## TO BE DONE
Which lines of the items below contain the string "circle", matching case? Report each of those lines in full.

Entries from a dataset
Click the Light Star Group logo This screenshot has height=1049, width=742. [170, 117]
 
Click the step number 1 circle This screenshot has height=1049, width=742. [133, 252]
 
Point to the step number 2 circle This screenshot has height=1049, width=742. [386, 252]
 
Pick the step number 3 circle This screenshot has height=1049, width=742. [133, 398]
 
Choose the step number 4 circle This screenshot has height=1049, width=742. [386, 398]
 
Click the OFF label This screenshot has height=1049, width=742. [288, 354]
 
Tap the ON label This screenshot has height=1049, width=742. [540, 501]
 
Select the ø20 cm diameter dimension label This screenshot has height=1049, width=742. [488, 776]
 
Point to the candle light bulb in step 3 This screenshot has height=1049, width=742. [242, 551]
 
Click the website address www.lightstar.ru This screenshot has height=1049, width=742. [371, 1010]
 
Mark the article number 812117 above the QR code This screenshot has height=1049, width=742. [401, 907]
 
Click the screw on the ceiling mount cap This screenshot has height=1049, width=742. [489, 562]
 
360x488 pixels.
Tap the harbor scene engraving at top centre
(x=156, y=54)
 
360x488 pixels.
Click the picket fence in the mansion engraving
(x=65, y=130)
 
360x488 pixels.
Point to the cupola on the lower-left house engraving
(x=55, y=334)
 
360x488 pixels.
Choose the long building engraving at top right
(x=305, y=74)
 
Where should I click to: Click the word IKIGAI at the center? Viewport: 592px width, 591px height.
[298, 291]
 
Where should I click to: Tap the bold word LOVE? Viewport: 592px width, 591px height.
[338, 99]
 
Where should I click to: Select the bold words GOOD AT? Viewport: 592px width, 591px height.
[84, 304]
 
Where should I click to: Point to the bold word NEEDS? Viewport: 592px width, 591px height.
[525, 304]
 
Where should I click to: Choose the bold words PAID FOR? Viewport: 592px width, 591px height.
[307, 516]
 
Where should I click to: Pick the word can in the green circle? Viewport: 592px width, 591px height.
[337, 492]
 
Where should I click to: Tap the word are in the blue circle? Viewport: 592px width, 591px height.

## SOLUTION TO THIS TASK
Click the step number 1 circle This screenshot has height=1049, width=742. [133, 252]
Point to the step number 2 circle This screenshot has height=1049, width=742. [386, 252]
Pick the step number 3 circle This screenshot has height=1049, width=742. [133, 398]
Choose the step number 4 circle This screenshot has height=1049, width=742. [386, 398]
Where should I click to: Pick the word can in the green circle? Viewport: 592px width, 591px height.
Where should I click to: Tap the word are in the blue circle? Viewport: 592px width, 591px height.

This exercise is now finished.